Living together is a natural part of life in Iraq. The Mesopotamian plain is a historical melting pot. Modern Iraq reflects this. The three great cities – Baghdad, Basra and Mosul – have been cosmopolitan centres of commerce and learning for centuries. There may not be any official statistics but there are large numbers of mixed marriages in Iraq – up to a third of all marriages, according to a March 2007 article in the Washington Post. Indeed many of the country’s tribes – including some of the most powerful ones – consist of both Sunni and Shi’a.

True, the regime of Saddam Hussein played on differences between Shi’a and Sunnis, as well as between Arabs and Kurds, aggravating the tensions that exist in any multicultural society. But when in 2003 the horrors of that regime were swept aside, many Iraqis yearned for a normal life: security, due process and the rule of law.

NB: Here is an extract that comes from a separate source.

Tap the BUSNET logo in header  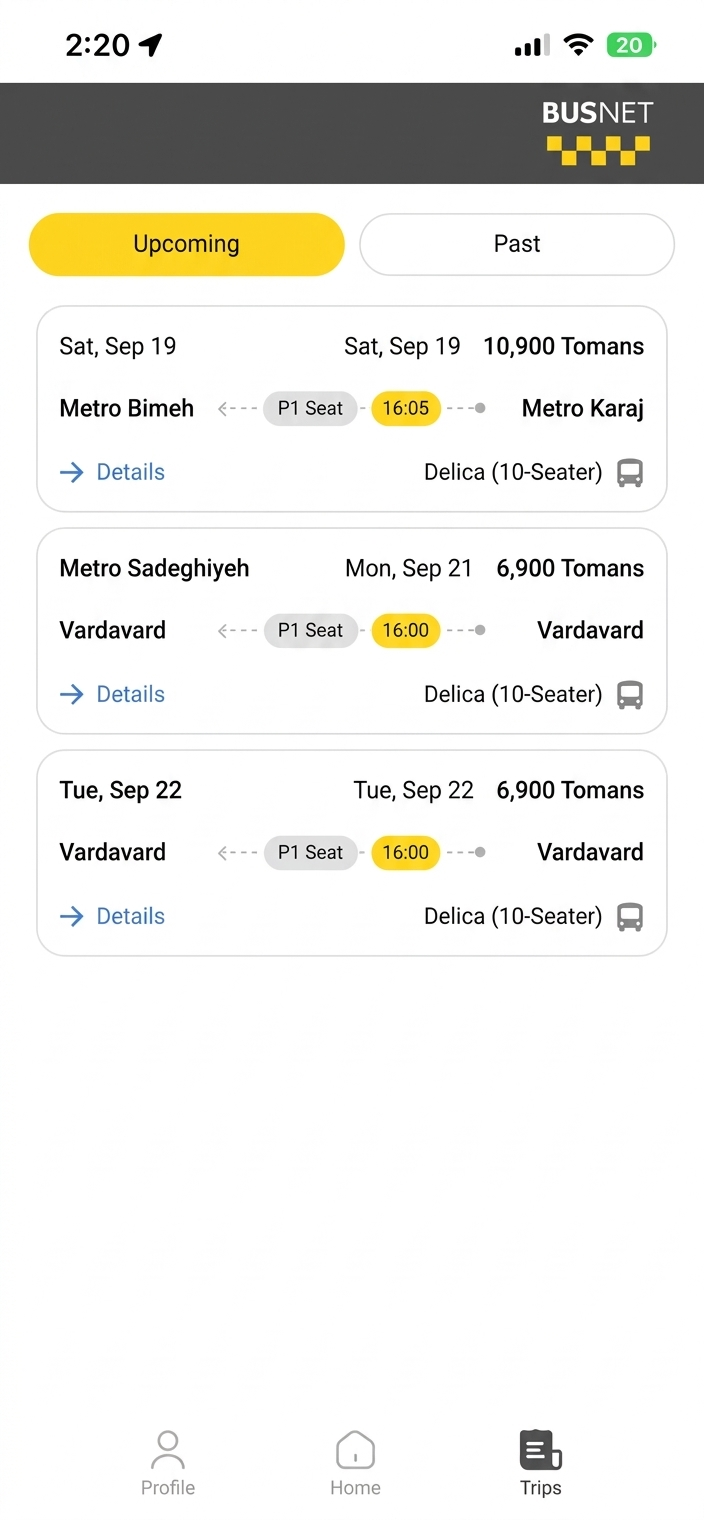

This was especially true of Shi’a communities, which had suffered so much under Saddam.

Even today, many ordinary people still do not think in terms of civil war. What they see is not neighbour against neighbour but armed thugs on all sides brutalising civilians. People have tried to protect their friends and neighbours. Shi’a displaced from Mosul and Falluja, interviewed in Diwaniya in June 2006, told of Sunni families who had sought to protect them, and who had in turn been targeted by Sunni radicals. Similar stories came from the other side: we heard, for example, from residents of the Hayy al-Jaamia area of Baghdad about an incident in which a local Sunni grocer was killed by Shi’a thugs and when his Shi’a neighbour protested, he, too, was murdered.

But the situation is hardening. Violence is reaching deeper into society. More and more ordinary people have ties to the radical groups. In many neighbourhoods, it is a case of being either with them or against them. And if the latter, the consequence is to flee or, often, to be killed. And once kin and loved ones join a radical group, the whole family is entrapped.  

The hard-liners

Since the bombing of the holy Shi’a shrine in Samarra’s Golden Mosque in February 2006, successive waves of attack and retaliation have washed over the country. The Samarra bombing marked the end of the restraint with which Sh’ia had faced escalating attacks against them. Now the violence is from both sides. The weapon of choice of Sunni militant groups is the car-bomb, while extremist Shi’a death squads detain, torture and murder people.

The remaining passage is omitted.